Social Security Reform: The Effect of Economic Variability on Individual Accounts and Their Annuities


 

Publication Date: February 2003

Publisher: Library of Congress. Congressional Research Service

Author(s):

Research Area: Banking and finance

Type:

Abstract:

Whether proposed as a supplement or as a replacement of part or all of Social Security, individual accounts are a major issue in the debate about reforming the program. The debate usually focuses on philosophical and budgetary issues about the nature of the program and its future role, and on how individual accounts could be financed. However, there is another issue that tends to arise late in the discussion: how would such accounts be disbursed? Because of concern that many recipients could exhaust their accounts and end up with inadequate income, it is often stipulated or suggested that individual accounts be converted into a lifetime annuity ? a stream of payments that continue for as long as the recipient lives.

Converting individual accounts into annuities, particularly ones that would duplicate Social Security's inflation protection, would create its own issues. Typically, an annuity's value is a function of the account assets, the expected lifetime of the annuitant(s), the rate of return, subsequent inflation, and administrative costs. Existing annuity arrangements usually set the rate of return at an interest rate that is fixed at the time of retirement, and almost never offer full inflation protection. Thus, the value of the annuity is subject to multiple variables, most of which depend on economic circumstances. This report examines the potential variability caused by economic conditions by projecting the value of annuities from individual accounts as a proportion of Social Security benefits promised under current law. It does so by duplicating the year-to-year economic conditions (wage and price growth, interest rates, and the return on the S&P 500 stock index) that occurred in the last 76 years. The annuities examined assume workers would pay 2% of their pay into individual accounts for periods of 10, 20, 30, and 41 years (41 years representing a full career).

The results show that the value of individual accounts is highly sensitive not only to investment performance during the accumulation phase but also, if converted to an annuity, to the rate of interest prevailing at the time of retirement. The greatest disparity in annuity values found in this study is for workers who invested entirely in stocks for 20 years. If the economic conditions were the same as in 1955-1974, their annuities would replace 5.7% of their Social Security benefit. However, if the economic conditions were the same as in 1980-1999, their annuities would replace 39.8% of their Social Security benefit, seven times as much. If, instead, workers invested throughout a full career, the maximum disparity would be less (a factor of 4.3, instead of 7). The degree of volatility would be lower if the interest rate for the annuity were variable instead of fixed. Adding bonds to the portfolio also would help to limit volatility in the values of the annuities, but over any appreciable period of time these values would be lower than those produced by an all-stock portfolio.

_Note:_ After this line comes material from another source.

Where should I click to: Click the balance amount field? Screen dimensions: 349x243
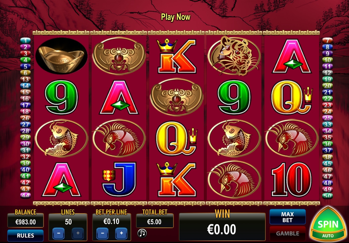click(25, 222)
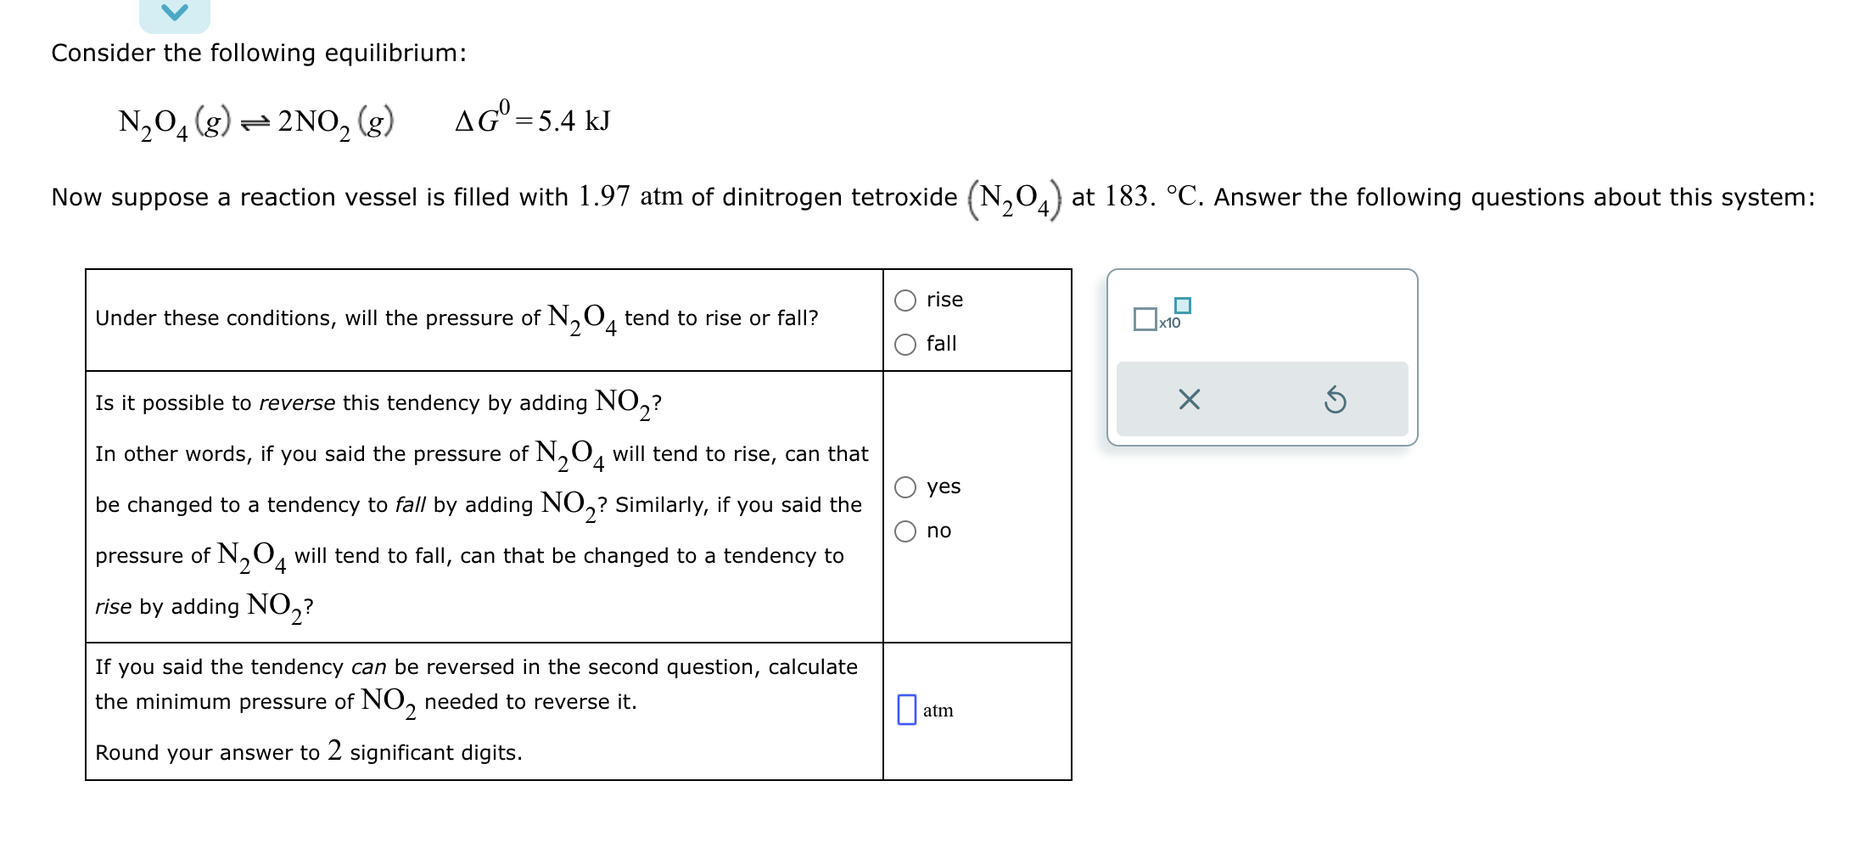Choose 'no' for the reversal question
This screenshot has height=854, width=1865.
905,531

These results could be interpreted to support both sides of the privatization debate. Opponents could point out that the substantial volatility illustrates the risks and uneven treatment that individual accounts would impose on Social Security recipients. Supporters could claim that, even though there is volatility, in the large majority of cases individual accounts would provide workers with annuities that would be higher than what Social Security would provide under current law.